One hopeful sign comes in the form of giving to arts and culture. When the economy began to collapse, many people funneled more of their donations into programs that support homelessness and hunger programs, and arts and culture philanthropy dropped by nearly 18 percent. Now attention is turning back to museums, orchestras, theaters, dance troupes, and libraries.
"The increase in giving to arts and culture is pretty amazing, 5.7 percent [adjusted for inflation] - that's enormously healthy. I think that's a good bellwether for the recovery," said Eileen R. Heisman, president and CEO of Jenkintown-based National Philanthropic Trust, a partner in the study.

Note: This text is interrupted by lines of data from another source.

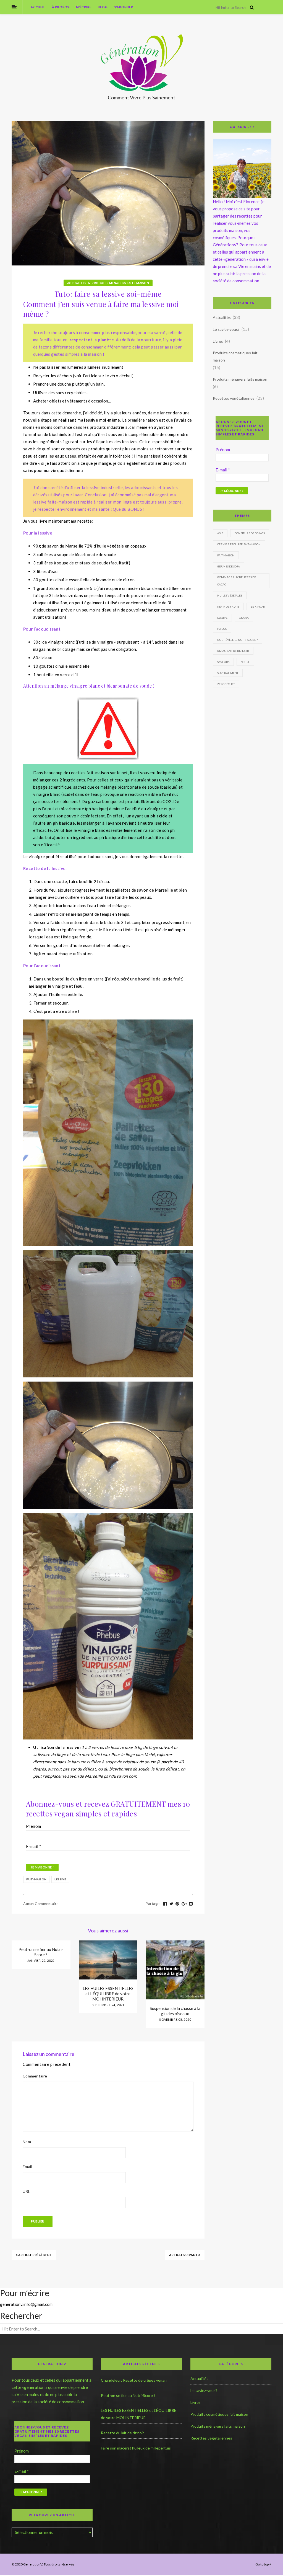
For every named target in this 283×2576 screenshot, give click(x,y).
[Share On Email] (191, 1904)
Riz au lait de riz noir (233, 650)
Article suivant (183, 2255)
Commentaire (35, 2076)
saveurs (223, 662)
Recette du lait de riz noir (122, 2432)
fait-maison (36, 1879)
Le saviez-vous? (226, 329)
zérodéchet (226, 684)
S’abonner (123, 7)
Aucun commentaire (41, 1903)
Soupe (245, 662)
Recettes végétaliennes (234, 398)
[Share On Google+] (184, 1904)
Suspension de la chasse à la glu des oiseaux (175, 2011)
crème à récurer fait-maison (239, 544)
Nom (27, 2141)
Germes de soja (228, 566)
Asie (220, 533)
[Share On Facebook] (165, 1904)
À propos (60, 7)
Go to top (262, 2564)
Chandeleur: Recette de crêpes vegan (134, 2380)
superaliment (227, 673)
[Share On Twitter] (171, 1904)
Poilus (222, 628)
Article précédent (35, 2255)
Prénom (33, 1826)
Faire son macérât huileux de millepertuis (136, 2448)
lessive (60, 1879)
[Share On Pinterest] (177, 1904)
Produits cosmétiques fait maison (235, 356)
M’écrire (83, 7)
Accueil (38, 7)
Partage (153, 1903)
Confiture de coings (250, 533)
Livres (218, 341)
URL (26, 2191)
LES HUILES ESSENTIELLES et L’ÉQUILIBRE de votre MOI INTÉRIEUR (108, 1993)
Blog (103, 7)
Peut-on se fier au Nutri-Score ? (41, 1952)
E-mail (33, 1846)
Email (27, 2166)
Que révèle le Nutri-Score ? (237, 639)
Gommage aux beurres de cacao (236, 580)
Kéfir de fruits (228, 606)
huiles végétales (229, 595)
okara (244, 617)
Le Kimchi (258, 606)
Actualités (77, 283)
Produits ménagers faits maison (120, 283)
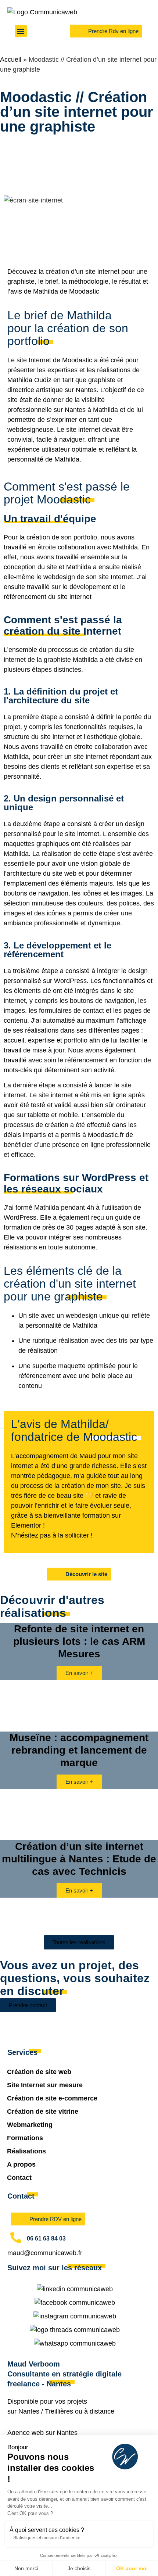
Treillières (59, 2411)
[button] (21, 31)
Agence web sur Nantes (42, 2432)
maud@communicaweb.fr (44, 2253)
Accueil (10, 59)
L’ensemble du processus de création (58, 649)
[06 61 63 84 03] (15, 2237)
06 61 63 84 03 (46, 2238)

The estimates for 2012 were drawn from IRS tax returns from 2010 and data from other sources that are fed into forecasting models, Rooney said. A number of revisions are applied to initial estimates as other numbers come in, "but most years we are very close to the final numbers," he said.
For 2012, the report found:
Giving by individuals rose to $228.93 billion, an estimated 3.9 percent increase (1.9 percent adjusted for inflation).
Gifts through bequests fell by 7 percent (8.9 percent adjusted for inflation) to $23.41 billion.
Corporate giving increased 12.2 percent (9.9 percent adjusted for inflation), a number that includes both corporations and the corporate foundations they sometimes fund, to $18.15 billion.
Foundation largesse grew by 4.4 percent (2.3 adjusted for inflation) to $45.74 billion.
Among recipients that saw growth were arts, culture and humanities, 7.8 percent; environmental and animal-related groups, 6.8 percent; education, 7 percent; human services, 3.8 percent; health organizations, 4.9 percent; donor-advised funds and umbrella groups such as the United Way, 5.4 percent.
Giving to religious groups dropped slightly, by 2.2 percent adjusted for inflation. Religious groups still get the largest share of the philanthropic pie (32 percent), but the drop from 2011 to 2012 is part of a trend.
"This is a little surprising, to see declines in the recovery stage of the business cycle," said Rooney. "One of the things that we've observed is people don't give to religious organizations if they are not attending services, and each subsequent generation is attending less often than their parents or grandparents. So you see a secular trend down."
Like the economy generally, the financial health of individuals has an enormous bearing on philanthropic activity. Individuals typically account for three-fourths of giving in the U.S. each year.